**Materials provided**
____
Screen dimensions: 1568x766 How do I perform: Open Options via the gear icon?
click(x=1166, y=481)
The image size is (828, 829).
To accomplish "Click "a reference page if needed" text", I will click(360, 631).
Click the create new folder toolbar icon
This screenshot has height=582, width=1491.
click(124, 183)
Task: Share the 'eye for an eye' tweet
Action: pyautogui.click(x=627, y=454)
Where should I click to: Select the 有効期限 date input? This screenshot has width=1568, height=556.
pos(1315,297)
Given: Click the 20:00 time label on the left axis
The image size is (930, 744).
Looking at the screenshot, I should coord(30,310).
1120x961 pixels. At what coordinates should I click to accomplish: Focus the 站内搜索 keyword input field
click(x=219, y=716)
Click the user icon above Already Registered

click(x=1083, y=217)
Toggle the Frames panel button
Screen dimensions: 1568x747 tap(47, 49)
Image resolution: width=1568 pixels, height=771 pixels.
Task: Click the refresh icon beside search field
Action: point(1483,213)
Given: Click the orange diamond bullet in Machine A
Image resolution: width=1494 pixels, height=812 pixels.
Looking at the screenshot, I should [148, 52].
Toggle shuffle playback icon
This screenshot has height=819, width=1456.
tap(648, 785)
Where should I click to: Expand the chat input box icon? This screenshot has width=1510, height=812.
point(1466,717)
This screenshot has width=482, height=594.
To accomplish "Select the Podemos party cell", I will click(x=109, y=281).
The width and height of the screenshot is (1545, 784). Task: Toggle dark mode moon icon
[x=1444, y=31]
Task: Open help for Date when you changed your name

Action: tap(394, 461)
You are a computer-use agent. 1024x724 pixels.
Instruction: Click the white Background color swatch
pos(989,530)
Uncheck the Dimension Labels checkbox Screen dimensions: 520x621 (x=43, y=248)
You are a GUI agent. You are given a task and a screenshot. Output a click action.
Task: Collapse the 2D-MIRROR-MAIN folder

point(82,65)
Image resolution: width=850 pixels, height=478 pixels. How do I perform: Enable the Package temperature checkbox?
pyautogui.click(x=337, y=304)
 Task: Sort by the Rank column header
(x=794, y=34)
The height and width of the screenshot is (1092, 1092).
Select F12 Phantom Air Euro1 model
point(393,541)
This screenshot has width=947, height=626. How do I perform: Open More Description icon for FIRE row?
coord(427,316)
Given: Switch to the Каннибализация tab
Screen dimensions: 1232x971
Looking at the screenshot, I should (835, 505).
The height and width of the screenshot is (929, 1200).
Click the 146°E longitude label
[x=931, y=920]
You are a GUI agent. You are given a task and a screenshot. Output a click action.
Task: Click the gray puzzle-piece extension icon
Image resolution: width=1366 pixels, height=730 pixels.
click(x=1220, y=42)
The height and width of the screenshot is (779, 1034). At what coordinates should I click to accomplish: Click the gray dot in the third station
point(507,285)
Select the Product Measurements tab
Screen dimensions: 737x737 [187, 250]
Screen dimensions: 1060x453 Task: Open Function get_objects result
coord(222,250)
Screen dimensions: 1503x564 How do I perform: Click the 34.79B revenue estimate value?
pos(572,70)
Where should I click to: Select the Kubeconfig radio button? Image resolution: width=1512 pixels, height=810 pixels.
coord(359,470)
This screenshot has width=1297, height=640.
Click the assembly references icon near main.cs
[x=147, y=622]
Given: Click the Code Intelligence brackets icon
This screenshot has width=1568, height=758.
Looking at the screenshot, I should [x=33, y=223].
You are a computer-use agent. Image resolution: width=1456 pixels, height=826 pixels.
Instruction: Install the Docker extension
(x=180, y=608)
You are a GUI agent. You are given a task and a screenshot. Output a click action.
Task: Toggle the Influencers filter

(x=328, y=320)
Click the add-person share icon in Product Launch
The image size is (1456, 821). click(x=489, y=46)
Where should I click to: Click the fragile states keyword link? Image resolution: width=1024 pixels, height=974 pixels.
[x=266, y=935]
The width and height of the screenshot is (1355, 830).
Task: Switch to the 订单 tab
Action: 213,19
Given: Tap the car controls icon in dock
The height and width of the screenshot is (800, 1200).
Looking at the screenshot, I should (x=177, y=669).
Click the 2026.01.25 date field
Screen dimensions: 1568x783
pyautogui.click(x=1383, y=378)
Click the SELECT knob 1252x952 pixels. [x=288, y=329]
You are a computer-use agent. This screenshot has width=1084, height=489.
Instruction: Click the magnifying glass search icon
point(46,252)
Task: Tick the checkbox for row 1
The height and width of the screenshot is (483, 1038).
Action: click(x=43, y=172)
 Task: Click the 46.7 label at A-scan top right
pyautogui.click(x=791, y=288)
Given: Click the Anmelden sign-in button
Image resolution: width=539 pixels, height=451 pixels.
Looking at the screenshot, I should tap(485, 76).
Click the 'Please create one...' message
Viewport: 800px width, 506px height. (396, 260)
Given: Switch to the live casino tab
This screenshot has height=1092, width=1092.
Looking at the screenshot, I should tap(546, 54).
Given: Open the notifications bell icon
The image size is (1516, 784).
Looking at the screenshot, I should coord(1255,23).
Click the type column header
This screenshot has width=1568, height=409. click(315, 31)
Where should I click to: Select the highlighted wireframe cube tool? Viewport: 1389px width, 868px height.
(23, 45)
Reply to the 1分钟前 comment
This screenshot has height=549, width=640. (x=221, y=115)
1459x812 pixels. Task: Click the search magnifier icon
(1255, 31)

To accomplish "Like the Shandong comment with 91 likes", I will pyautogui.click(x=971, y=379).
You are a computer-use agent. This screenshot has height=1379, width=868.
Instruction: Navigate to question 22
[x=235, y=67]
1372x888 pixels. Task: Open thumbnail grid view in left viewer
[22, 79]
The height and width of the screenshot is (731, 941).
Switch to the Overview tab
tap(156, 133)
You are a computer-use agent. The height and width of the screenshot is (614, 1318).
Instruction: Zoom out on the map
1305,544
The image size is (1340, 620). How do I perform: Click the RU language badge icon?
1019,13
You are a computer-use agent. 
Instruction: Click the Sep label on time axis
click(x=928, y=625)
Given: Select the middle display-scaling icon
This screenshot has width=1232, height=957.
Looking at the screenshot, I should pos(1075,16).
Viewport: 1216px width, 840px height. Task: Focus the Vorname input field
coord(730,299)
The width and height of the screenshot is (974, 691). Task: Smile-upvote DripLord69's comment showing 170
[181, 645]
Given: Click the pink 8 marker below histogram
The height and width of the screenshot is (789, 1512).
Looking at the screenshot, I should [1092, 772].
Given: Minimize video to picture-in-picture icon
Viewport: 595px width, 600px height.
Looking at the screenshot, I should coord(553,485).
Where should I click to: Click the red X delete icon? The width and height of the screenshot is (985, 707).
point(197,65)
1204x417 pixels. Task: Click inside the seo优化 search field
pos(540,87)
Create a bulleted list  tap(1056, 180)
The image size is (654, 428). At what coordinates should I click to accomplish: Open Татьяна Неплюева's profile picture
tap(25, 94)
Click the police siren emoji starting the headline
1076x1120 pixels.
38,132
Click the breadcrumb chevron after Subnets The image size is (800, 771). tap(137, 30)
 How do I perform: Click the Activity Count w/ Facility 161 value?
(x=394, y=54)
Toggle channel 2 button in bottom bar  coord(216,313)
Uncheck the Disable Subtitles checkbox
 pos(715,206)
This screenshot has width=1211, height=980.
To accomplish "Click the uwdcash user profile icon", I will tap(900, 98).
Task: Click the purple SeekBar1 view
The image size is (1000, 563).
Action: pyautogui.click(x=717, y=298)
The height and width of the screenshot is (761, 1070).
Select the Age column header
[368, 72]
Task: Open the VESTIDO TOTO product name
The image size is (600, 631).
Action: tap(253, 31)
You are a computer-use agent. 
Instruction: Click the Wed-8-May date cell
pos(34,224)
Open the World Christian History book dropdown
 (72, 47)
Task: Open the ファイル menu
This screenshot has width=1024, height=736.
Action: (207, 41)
____
**Written problem**
Reproduce all of the rows above word for word, keeping every line in its original order.

**Task result**
Screen dimensions: 1568x766 How do I perform: Open Options via the gear icon?
click(x=1166, y=481)
The image size is (828, 829).
To accomplish "Click "a reference page if needed" text", I will click(360, 631).
Click the create new folder toolbar icon
This screenshot has height=582, width=1491.
click(124, 183)
Task: Share the 'eye for an eye' tweet
Action: pyautogui.click(x=627, y=454)
Where should I click to: Select the 有効期限 date input? This screenshot has width=1568, height=556.
pos(1315,297)
Given: Click the 20:00 time label on the left axis
The image size is (930, 744).
Looking at the screenshot, I should coord(30,310).
1120x961 pixels. At what coordinates should I click to accomplish: Focus the 站内搜索 keyword input field
click(x=219, y=716)
Click the user icon above Already Registered

click(x=1083, y=217)
Toggle the Frames panel button
Screen dimensions: 1568x747 tap(47, 49)
Image resolution: width=1568 pixels, height=771 pixels.
Task: Click the refresh icon beside search field
Action: point(1483,213)
Given: Click the orange diamond bullet in Machine A
Image resolution: width=1494 pixels, height=812 pixels.
Looking at the screenshot, I should [148, 52].
Toggle shuffle playback icon
This screenshot has height=819, width=1456.
tap(648, 785)
Where should I click to: Expand the chat input box icon? This screenshot has width=1510, height=812.
point(1466,717)
This screenshot has width=482, height=594.
To accomplish "Select the Podemos party cell", I will click(x=109, y=281).
The width and height of the screenshot is (1545, 784). Task: Toggle dark mode moon icon
[x=1444, y=31]
Task: Open help for Date when you changed your name

Action: tap(394, 461)
You are a computer-use agent. 1024x724 pixels.
Instruction: Click the white Background color swatch
pos(989,530)
Uncheck the Dimension Labels checkbox Screen dimensions: 520x621 (x=43, y=248)
You are a GUI agent. You are given a task and a screenshot. Output a click action.
Task: Collapse the 2D-MIRROR-MAIN folder

point(82,65)
Image resolution: width=850 pixels, height=478 pixels. How do I perform: Enable the Package temperature checkbox?
pyautogui.click(x=337, y=304)
 Task: Sort by the Rank column header
(x=794, y=34)
The height and width of the screenshot is (1092, 1092).
Select F12 Phantom Air Euro1 model
point(393,541)
This screenshot has width=947, height=626. How do I perform: Open More Description icon for FIRE row?
coord(427,316)
Given: Switch to the Каннибализация tab
Screen dimensions: 1232x971
Looking at the screenshot, I should (835, 505).
The height and width of the screenshot is (929, 1200).
Click the 146°E longitude label
[x=931, y=920]
You are a GUI agent. You are given a task and a screenshot. Output a click action.
Task: Click the gray puzzle-piece extension icon
Image resolution: width=1366 pixels, height=730 pixels.
click(x=1220, y=42)
The height and width of the screenshot is (779, 1034). At what coordinates should I click to accomplish: Click the gray dot in the third station
point(507,285)
Select the Product Measurements tab
Screen dimensions: 737x737 [187, 250]
Screen dimensions: 1060x453 Task: Open Function get_objects result
coord(222,250)
Screen dimensions: 1503x564 How do I perform: Click the 34.79B revenue estimate value?
pos(572,70)
Where should I click to: Select the Kubeconfig radio button? Image resolution: width=1512 pixels, height=810 pixels.
coord(359,470)
This screenshot has width=1297, height=640.
Click the assembly references icon near main.cs
[x=147, y=622]
Given: Click the Code Intelligence brackets icon
This screenshot has width=1568, height=758.
Looking at the screenshot, I should [x=33, y=223].
You are a computer-use agent. Image resolution: width=1456 pixels, height=826 pixels.
Instruction: Install the Docker extension
(x=180, y=608)
You are a GUI agent. You are given a task and a screenshot. Output a click action.
Task: Toggle the Influencers filter

(x=328, y=320)
Click the add-person share icon in Product Launch
The image size is (1456, 821). click(x=489, y=46)
Where should I click to: Click the fragile states keyword link? Image resolution: width=1024 pixels, height=974 pixels.
[x=266, y=935]
The width and height of the screenshot is (1355, 830).
Task: Switch to the 订单 tab
Action: 213,19
Given: Tap the car controls icon in dock
The height and width of the screenshot is (800, 1200).
Looking at the screenshot, I should (x=177, y=669).
Click the 2026.01.25 date field
Screen dimensions: 1568x783
pyautogui.click(x=1383, y=378)
Click the SELECT knob 1252x952 pixels. [x=288, y=329]
You are a computer-use agent. This screenshot has width=1084, height=489.
Instruction: Click the magnifying glass search icon
point(46,252)
Task: Tick the checkbox for row 1
The height and width of the screenshot is (483, 1038).
Action: click(x=43, y=172)
 Task: Click the 46.7 label at A-scan top right
pyautogui.click(x=791, y=288)
Given: Click the Anmelden sign-in button
Image resolution: width=539 pixels, height=451 pixels.
Looking at the screenshot, I should tap(485, 76).
Click the 'Please create one...' message
Viewport: 800px width, 506px height. (396, 260)
Given: Switch to the live casino tab
This screenshot has height=1092, width=1092.
Looking at the screenshot, I should tap(546, 54).
Given: Open the notifications bell icon
The image size is (1516, 784).
Looking at the screenshot, I should coord(1255,23).
Click the type column header
This screenshot has width=1568, height=409. click(315, 31)
Where should I click to: Select the highlighted wireframe cube tool? Viewport: 1389px width, 868px height.
(23, 45)
Reply to the 1分钟前 comment
This screenshot has height=549, width=640. (x=221, y=115)
1459x812 pixels. Task: Click the search magnifier icon
(1255, 31)

To accomplish "Like the Shandong comment with 91 likes", I will pyautogui.click(x=971, y=379).
You are a computer-use agent. This screenshot has height=1379, width=868.
Instruction: Navigate to question 22
[x=235, y=67]
1372x888 pixels. Task: Open thumbnail grid view in left viewer
[22, 79]
The height and width of the screenshot is (731, 941).
Switch to the Overview tab
tap(156, 133)
You are a computer-use agent. The height and width of the screenshot is (614, 1318).
Instruction: Zoom out on the map
1305,544
The image size is (1340, 620). How do I perform: Click the RU language badge icon?
1019,13
You are a computer-use agent. 
Instruction: Click the Sep label on time axis
click(x=928, y=625)
Given: Select the middle display-scaling icon
This screenshot has width=1232, height=957.
Looking at the screenshot, I should pos(1075,16).
Viewport: 1216px width, 840px height. Task: Focus the Vorname input field
coord(730,299)
The width and height of the screenshot is (974, 691). Task: Smile-upvote DripLord69's comment showing 170
[181, 645]
Given: Click the pink 8 marker below histogram
The height and width of the screenshot is (789, 1512).
Looking at the screenshot, I should [1092, 772].
Given: Minimize video to picture-in-picture icon
Viewport: 595px width, 600px height.
Looking at the screenshot, I should coord(553,485).
Where should I click to: Click the red X delete icon? The width and height of the screenshot is (985, 707).
point(197,65)
1204x417 pixels. Task: Click inside the seo优化 search field
pos(540,87)
Create a bulleted list  tap(1056, 180)
The image size is (654, 428). At what coordinates should I click to accomplish: Open Татьяна Неплюева's profile picture
tap(25, 94)
Click the police siren emoji starting the headline
1076x1120 pixels.
38,132
Click the breadcrumb chevron after Subnets The image size is (800, 771). tap(137, 30)
 How do I perform: Click the Activity Count w/ Facility 161 value?
(x=394, y=54)
Toggle channel 2 button in bottom bar  coord(216,313)
Uncheck the Disable Subtitles checkbox
 pos(715,206)
This screenshot has width=1211, height=980.
To accomplish "Click the uwdcash user profile icon", I will tap(900, 98).
Task: Click the purple SeekBar1 view
The image size is (1000, 563).
Action: pyautogui.click(x=717, y=298)
The height and width of the screenshot is (761, 1070).
Select the Age column header
[368, 72]
Task: Open the VESTIDO TOTO product name
The image size is (600, 631).
Action: tap(253, 31)
You are a computer-use agent. 
Instruction: Click the Wed-8-May date cell
pos(34,224)
Open the World Christian History book dropdown
 (72, 47)
Task: Open the ファイル menu
This screenshot has width=1024, height=736.
Action: (207, 41)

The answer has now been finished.